Truskey Reappointed as Senior Associate Dean for Duke Engineering

August 10, 2017

Priorities include first-year student learning, including innovative new courses in data, design and computing

George A. Truskey

George A. Truskey

George A. Truskey has been reappointed as senior associate dean of the Pratt School of Engineering for a four-year term, serving through June 30, 2021.

In this role, Truskey provides overarching leadership for research advancement and space planning at Pratt, while leading additional strategic initiatives in close partnership with the dean and other school leaders.

Current areas of focus include working with faculty to implement undergraduate curriculum revisions with a focus on first-year student learning, by way of innovative new courses in data, design and computing piloting during the 2017-2018 academic year; working with the Master’s Leadership Council to expand and integrate engineering master’s programs and enhance the student experience; and continuing to oversee design and development of the planned new building for Duke Engineering.

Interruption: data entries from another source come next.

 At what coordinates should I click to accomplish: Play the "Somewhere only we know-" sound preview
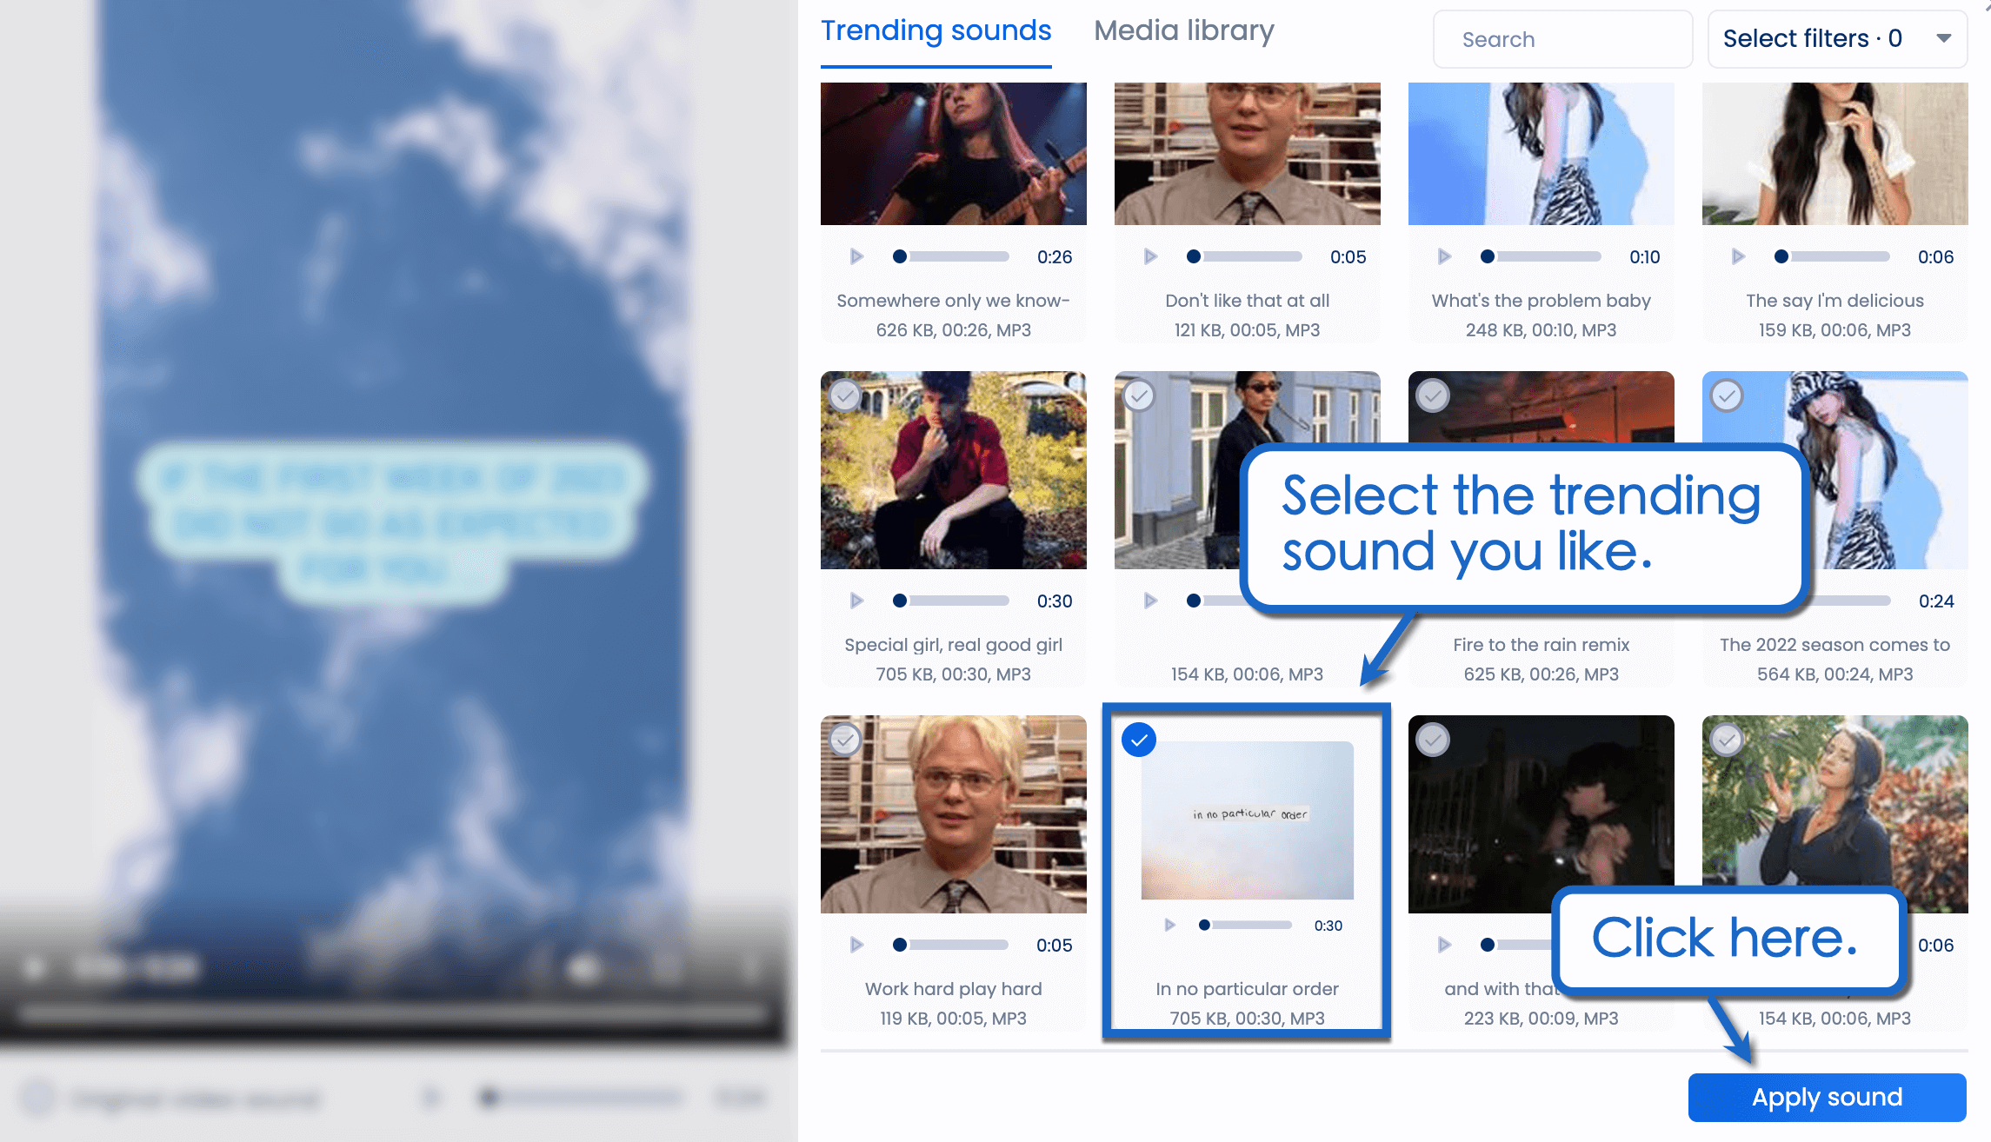tap(856, 256)
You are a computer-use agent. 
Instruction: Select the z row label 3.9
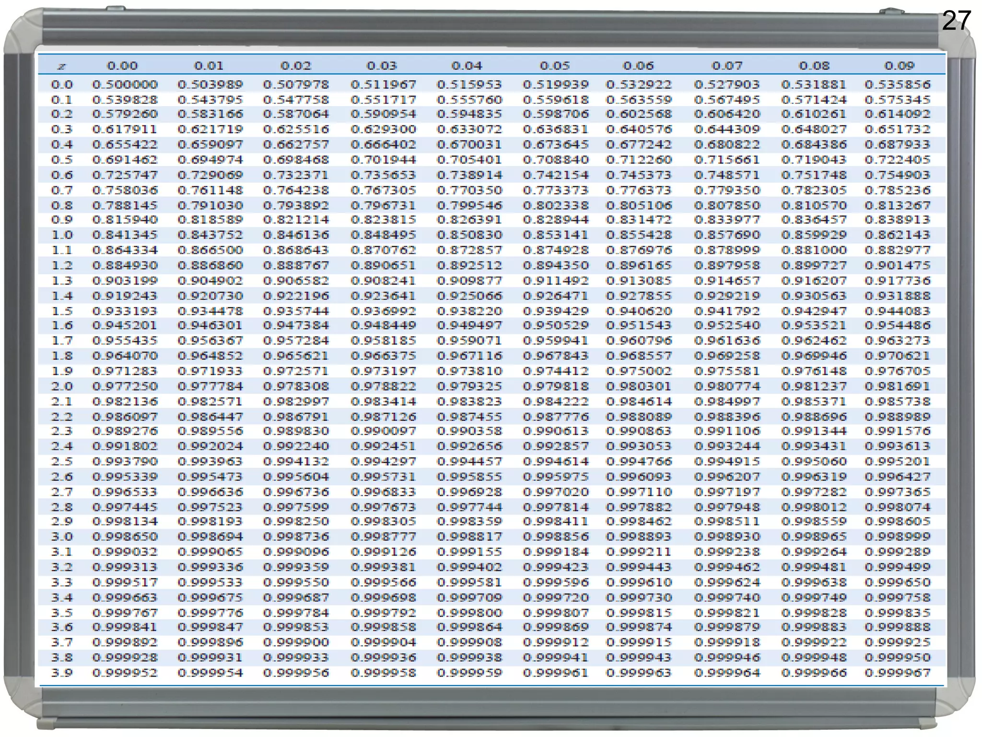(62, 673)
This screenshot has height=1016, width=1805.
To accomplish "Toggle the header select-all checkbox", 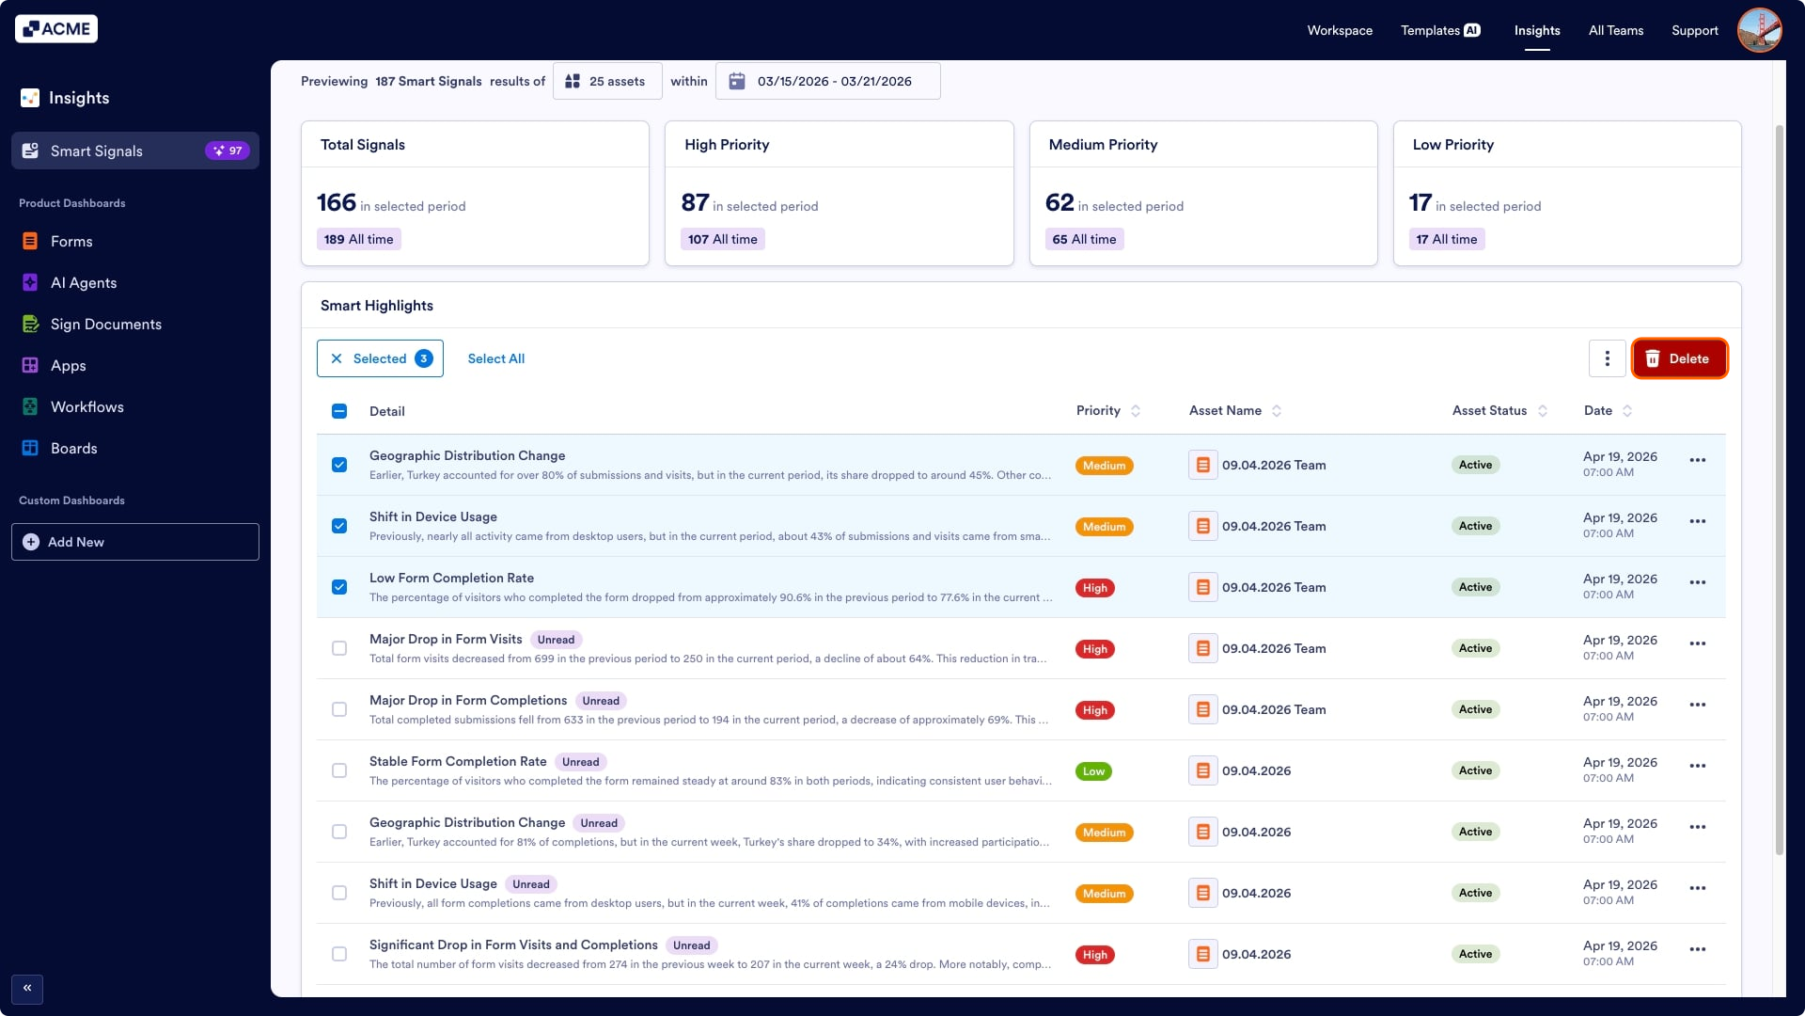I will pos(339,411).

To further accelerate the school’s growing $70-million-per-year research enterprise, Truskey will also focus on expanding interdisciplinary research proposals for new projects and centers, supporting and evaluating existing school-based research centers and strengthening mentorship for junior faculty.

“We are fortunate to have a leader of George’s experience, wisdom and ability at Pratt,” said Ravi V. Bellamkonda, Vinik Dean of Engineering. “I am particularly happy that his contributions to Pratt’s scholarship, mentorship, infrastructure and undergraduate education are going to be shaping Duke Engineering well into the future.  George is both contemplative and decisive, and he always listens, follows a fair process, but also does not hesitate to take bold positions.  He is a special scholar and leader.”

Truskey, who currently holds the R. Eugene and Susie E. Goodson Professorship in Biomedical Engineering, has been a member of the Duke engineering faculty since 1987. He served as chair of the Department of Biomedical Engineering from 2003-2011, senior associate dean for research from 2011-2015, and interim dean from 2015-2016.

A fellow of the American Association for the Advancement of Science, the Biomedical Engineering Society (BMES), the American Institute for Medical and Biological Engineering and the American Heart Association, he leads research focused on microphysiological systems, cardiovascular tissue engineering and the role of physical forces in atherosclerosis.